Carol Rinzler describes it in “Your Adolescent: An Owner’s Manual.” Little Kimberly asks her high-achieving parents: “If they tell you in nursery school that you have to work hard so that you’ll do well in kindergarten, and if they tell you in kindergarten that you have to work hard so you’ll do well in high school, and if they tell you in high school that you’ll have to work hard so you’ll get into a good college, and assuming they tell you in college that you have to work hard so get into a good graduate school, what do they tell you in graduate school that you have to work hard for?” Mom and Dad tell
Kimberly: “To get a good job so you can make enough money to send your children to a good nursery school.”
Tests represent fear-based learning, not desire-based learning.
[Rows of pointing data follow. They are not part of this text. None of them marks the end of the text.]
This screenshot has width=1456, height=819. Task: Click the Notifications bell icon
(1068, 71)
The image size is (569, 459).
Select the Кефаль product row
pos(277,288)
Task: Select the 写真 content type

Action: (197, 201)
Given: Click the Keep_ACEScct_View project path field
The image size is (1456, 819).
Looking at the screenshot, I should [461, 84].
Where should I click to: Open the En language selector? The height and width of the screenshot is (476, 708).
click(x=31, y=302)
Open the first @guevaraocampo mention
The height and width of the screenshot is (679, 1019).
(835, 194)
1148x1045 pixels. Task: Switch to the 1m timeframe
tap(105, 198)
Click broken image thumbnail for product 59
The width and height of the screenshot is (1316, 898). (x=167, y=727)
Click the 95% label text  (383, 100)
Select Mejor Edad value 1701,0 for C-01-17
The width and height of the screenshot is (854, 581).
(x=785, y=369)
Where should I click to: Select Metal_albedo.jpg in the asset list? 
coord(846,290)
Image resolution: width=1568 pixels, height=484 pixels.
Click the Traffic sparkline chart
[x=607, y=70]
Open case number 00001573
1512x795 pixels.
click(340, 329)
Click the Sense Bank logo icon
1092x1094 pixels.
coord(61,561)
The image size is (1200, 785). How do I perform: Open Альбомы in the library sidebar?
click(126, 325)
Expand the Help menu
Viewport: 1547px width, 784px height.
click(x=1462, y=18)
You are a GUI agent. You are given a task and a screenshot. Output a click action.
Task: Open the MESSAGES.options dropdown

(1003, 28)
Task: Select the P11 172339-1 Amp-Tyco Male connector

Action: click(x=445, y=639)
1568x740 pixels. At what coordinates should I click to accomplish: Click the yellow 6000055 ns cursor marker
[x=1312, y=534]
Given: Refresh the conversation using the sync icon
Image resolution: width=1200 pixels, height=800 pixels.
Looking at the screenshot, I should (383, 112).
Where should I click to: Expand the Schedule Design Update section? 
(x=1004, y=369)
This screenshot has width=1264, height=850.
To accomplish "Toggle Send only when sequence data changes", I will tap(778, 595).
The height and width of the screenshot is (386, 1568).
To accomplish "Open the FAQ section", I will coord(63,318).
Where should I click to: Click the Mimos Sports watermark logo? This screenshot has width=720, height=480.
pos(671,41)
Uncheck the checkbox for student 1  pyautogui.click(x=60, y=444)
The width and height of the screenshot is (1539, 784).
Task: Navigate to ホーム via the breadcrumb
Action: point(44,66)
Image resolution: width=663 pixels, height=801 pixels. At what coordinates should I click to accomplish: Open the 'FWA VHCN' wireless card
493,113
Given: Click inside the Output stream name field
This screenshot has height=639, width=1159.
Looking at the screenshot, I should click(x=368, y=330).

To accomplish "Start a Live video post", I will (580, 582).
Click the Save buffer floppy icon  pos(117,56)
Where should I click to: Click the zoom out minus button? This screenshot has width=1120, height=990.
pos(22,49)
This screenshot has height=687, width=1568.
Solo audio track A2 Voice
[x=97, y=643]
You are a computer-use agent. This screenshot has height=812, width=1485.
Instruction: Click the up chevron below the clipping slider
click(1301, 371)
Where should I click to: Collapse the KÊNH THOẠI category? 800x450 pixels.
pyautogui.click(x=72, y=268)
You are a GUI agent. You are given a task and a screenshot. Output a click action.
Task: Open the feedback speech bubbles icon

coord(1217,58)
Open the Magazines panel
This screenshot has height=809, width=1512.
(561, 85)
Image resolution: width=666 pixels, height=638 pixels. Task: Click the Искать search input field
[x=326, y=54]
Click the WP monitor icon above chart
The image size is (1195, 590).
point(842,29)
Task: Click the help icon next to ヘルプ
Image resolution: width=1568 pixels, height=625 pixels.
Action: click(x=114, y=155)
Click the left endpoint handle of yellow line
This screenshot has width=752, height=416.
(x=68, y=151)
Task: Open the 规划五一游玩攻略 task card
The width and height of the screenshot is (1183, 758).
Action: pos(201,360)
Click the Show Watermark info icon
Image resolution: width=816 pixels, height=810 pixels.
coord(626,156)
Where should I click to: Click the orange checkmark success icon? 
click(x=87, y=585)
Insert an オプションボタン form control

Countless teachers are demoralized by being forced to teach to tests. At none of my high schools have I ever insulted my students by given them exams. As a pacifist, I see tests as forms of academic violence. Instead, I give my students plenty of quizzes, starting with character-driven questions. When did you last thank the school’s janitors for keeping the toilets clean? How often do you express appreciation to the cafeteria workers for cooking the food everyday? How often do you tell someone that you love them? And show them with deeds? Have you done a favor recently for someone who didn’t even know you did it? Are you a talker or a doer? Are you a person who is self-centered or other-centered? What are you doing to make your parents’ lives a bit easier? Are you living simply so others may simply live?
I’d rather have a class full of students who are mindful of what matters rather than a class of students with minds full of what least matters: how to get ahead by acing tests. America has enough brainy people ready to serve the interests of the ruling elite but not enough caring people to challenge its materialism and militarism.
When I asked some of my students last week whether they were better people for having taken their AP and IB tests in other classes, none answered yes. Most said they were frazzled. Some believed they had been conned in thinking the tests mattered. And a few, indeed, were glad they took the tests. For them, it’s now on to Mozzarella U to strive for 4.0s, and seek out Kimberly as a best study pal.